30 Eylül 2010 Perşembe

Bir Kent Ve Bir Hayalin Yıkılışı


Siyaset dünyasında akşam erken oluyor ve siyasetçilerin mumu çabuk sönüyor. Bu Samsun Tersanesi’nde böyle olmuştu, Terme Tersanesi’nde de böyle oldu.

Samsun Tersanesi fikri daha eskidir ama siyaset piyasasına mükemmel bir oy tuzağı olarak sürülmesi 28 Mart 2004 yerel yönetimler seçiminden hemen öncedir. Sosyal demokrat bir çizgiden gelip Anavatan’da siyasete atılan ve sonunda AK Parti’de karar kılan Samsun Büyükşehir Belediye Başkanı Yusuf Ziya Yılmaz’ın en önemli seçim kozu Samsun’da kurulacağı vaat edilen tersane olmuştu. Üzerinde ufka açılan bir gemi ve “17.000 kişiye iş” yazan o “akıl almaz ve yerine getirilemez vaatlerin bir ibret belgesi” seçim afişi arşivlerde ve insanların hafızalarında durmaktadır.  

O ve diğer vaatlerin rüzgârıyla ve beslediği “iş-aş-ekmek” umuduyla AK Parti sadece Büyükşehir değil, dört alt kademe ile birlikte ilçe ve belde belediyelerinin çoğunda seçimleri açık ara kazandı. Bir hafta sonra da Başkan Yılmaz “alayı vala” ile “tersaneye yatırımcı bulmak” üzere İstanbul’a gitti. Dönüşünde yatırımcıların Samsun Tersanesi’ne büyük ilgi duyduğunu açıkladı. 1 Mayıs 2004’te düzenlenen “Samsun Kent Kurultayı”nda “ilk geminin altı ay sonra kızağa konacağı” açıklandı. Akıl alır gibi değildi ama söylendi, yazıldı ve ne yazık ki inanıldı da.

#### Görev 1:
Kayıtlarda "screenshot" sözcüğünü içeren her satırı döndürün.
Metin ile kayıtlar birbiriyle ilgili değildir.

#### Alıştırma kayıtları:

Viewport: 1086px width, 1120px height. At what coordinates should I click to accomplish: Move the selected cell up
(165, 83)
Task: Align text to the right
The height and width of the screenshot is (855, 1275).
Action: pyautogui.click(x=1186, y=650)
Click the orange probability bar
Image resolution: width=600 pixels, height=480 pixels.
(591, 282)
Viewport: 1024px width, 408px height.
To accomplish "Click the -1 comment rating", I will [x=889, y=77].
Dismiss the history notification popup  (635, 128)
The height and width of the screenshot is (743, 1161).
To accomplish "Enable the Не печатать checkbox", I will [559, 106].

#### Görev 2:
Samsun tersanesi hakkındaki yazıda geçen bütün tarihleri sıralayın.

#### Alıştırma yanıtı 1:
The height and width of the screenshot is (855, 1275).
The height and width of the screenshot is (743, 1161).

#### Alıştırma yanıtı 2:
30 Eylül 2010
28 Mart 2004
1 Mayıs 2004